| Aim of the task |
Copy the data that follows, character for character, minus the pictures.

| Data for this exercise |
○ ○ ○

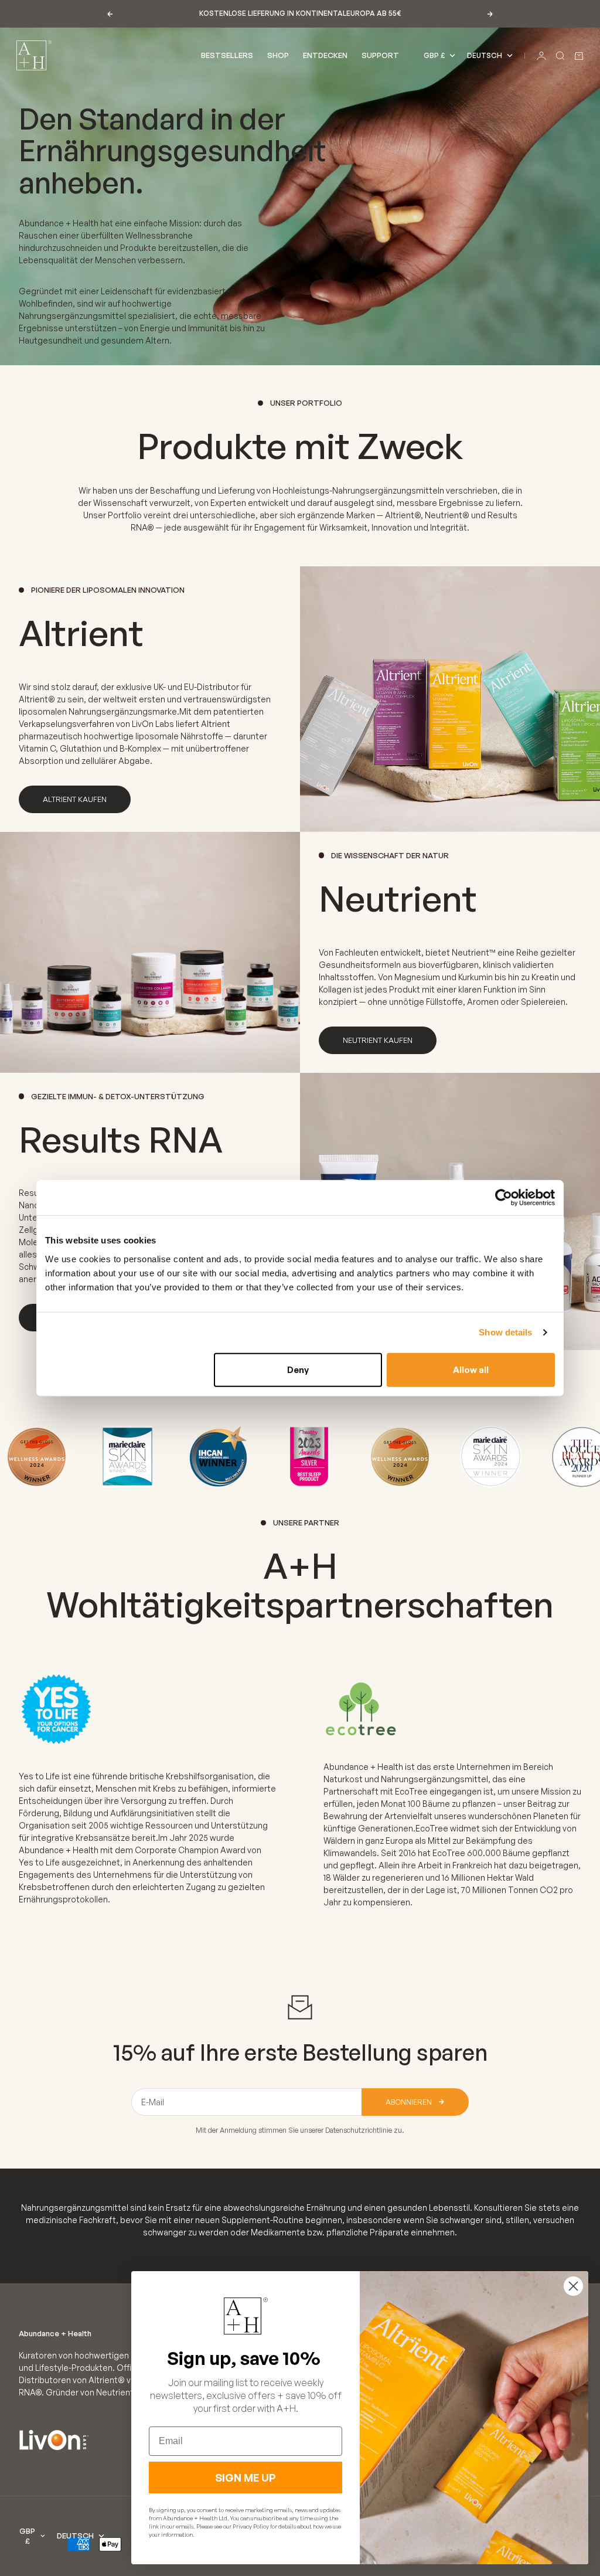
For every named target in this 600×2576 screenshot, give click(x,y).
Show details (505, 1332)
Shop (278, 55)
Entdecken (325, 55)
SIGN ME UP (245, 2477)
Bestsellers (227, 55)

○ ○ ○

| Solution to the exercise |
For every named target in this 600×2576 screenshot, give click(x,y).
Show details (505, 1332)
Shop (278, 55)
Entdecken (325, 55)
SIGN ME UP (245, 2477)
Bestsellers (227, 55)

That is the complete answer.